Back home with family and friends
Returning home and facing your family and friends may be scary and you may feel awkward. How do you talk to them now? How will your suicide attempt change your relationships? Will they be angry with you? You are not alone, your family and friends may feel awkward too. They may be frightened for your ongoing safety.
It is important to build a support system around yourself; however, you want to avoid feeling like you are in a fish bowl. The goal is to have the needed support while maintaining the integrity of your relationships. You can do this by:
- Letting your family and friends know how you want to be treated
- Educate your family and friends about your pain in the best way you can
- Negotiate a “check in” time to discuss your recovery i.e.: every Sunday at noon for 15-30 minutes, discuss how things have been since last “check in”, did you have difficulties, what did you do, how did you cope, what went well, progress with other professional supports etc.
- Let family and friends know how they can tell if you are feeling unsafe
- Let family and friends know how they can intervene when you are not feeling safe
- Let family and friends know how they can help, be as specific as possible i.e.: accompany you to appointments; help find information to learn about mental illness etc.

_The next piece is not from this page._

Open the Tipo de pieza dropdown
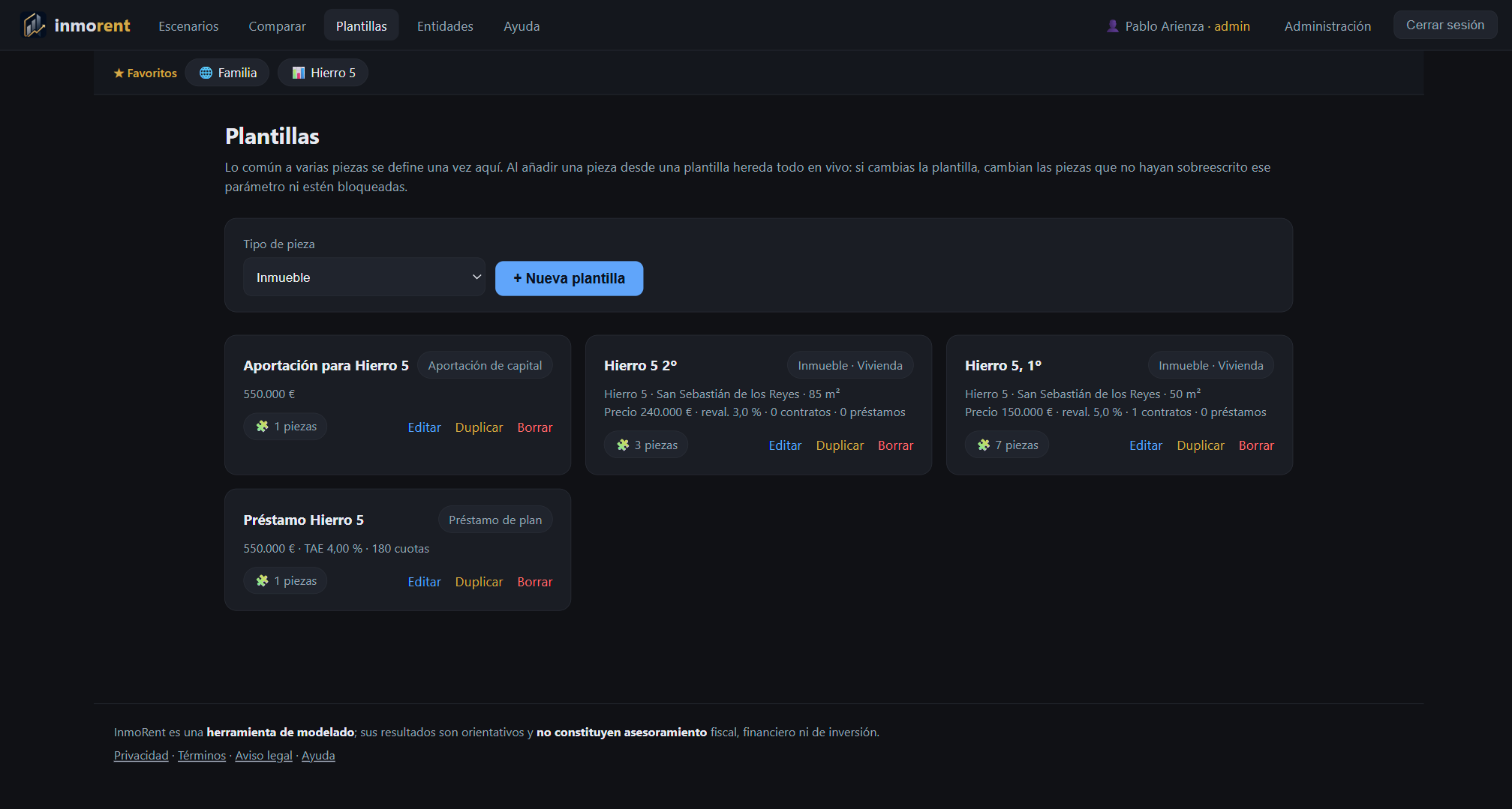Screen dimensions: 1512x809 [364, 277]
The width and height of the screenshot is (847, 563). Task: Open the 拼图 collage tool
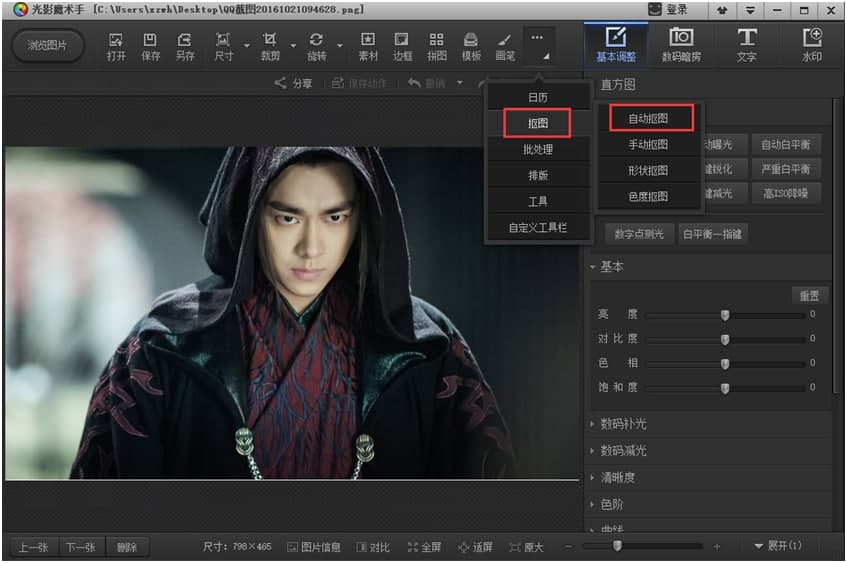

- Let family and friends know what is helpful and unhelpful to you, be specific
Just as you are experiencing various emotions so too is your spouse. They may be having feelings of guilt, shock and confusion to name a few. They may fear talking about your suicide attempt will make you feel worse. This is bigger than both of you. Individual and/or couples counselling may be helpful. Talking about and sharing the experience from each other’s perspective will help to rebuild trust and foster a supportive relationship.
As a parent it is heartbreaking to watch a child who is in so much pain. We want to be able to fix everything and protect our children from everything. Part of growing up is learning to handle challenges on our own and sometimes that means not sharing with our parents. Sometimes we want to spare our parents the pain of knowing. Your parents love you and want to help you in any way they can. It is important that you talk to someone (see 25 Benefits of Talking). If you are not ready or able to share with your parents seek assistance from a professional counselling, faith leader or other trusted adult who can help you sort things out.
When a parent attempts suicide a child may consciously or unconsciously blame themselves believing they are in some way not good enough. They need to know that you were sick and they are not at fault. Family, individual and/or group counselling just for kids can help your child learn about your illness and sort out their thoughts and feelings and regain a sense of safety.
Your brother(s) and sister(s) may also be very confused and not sure how to act around you. You can help reduce the awkwardness by letting them know how to treat you and how they can help you. See the points above.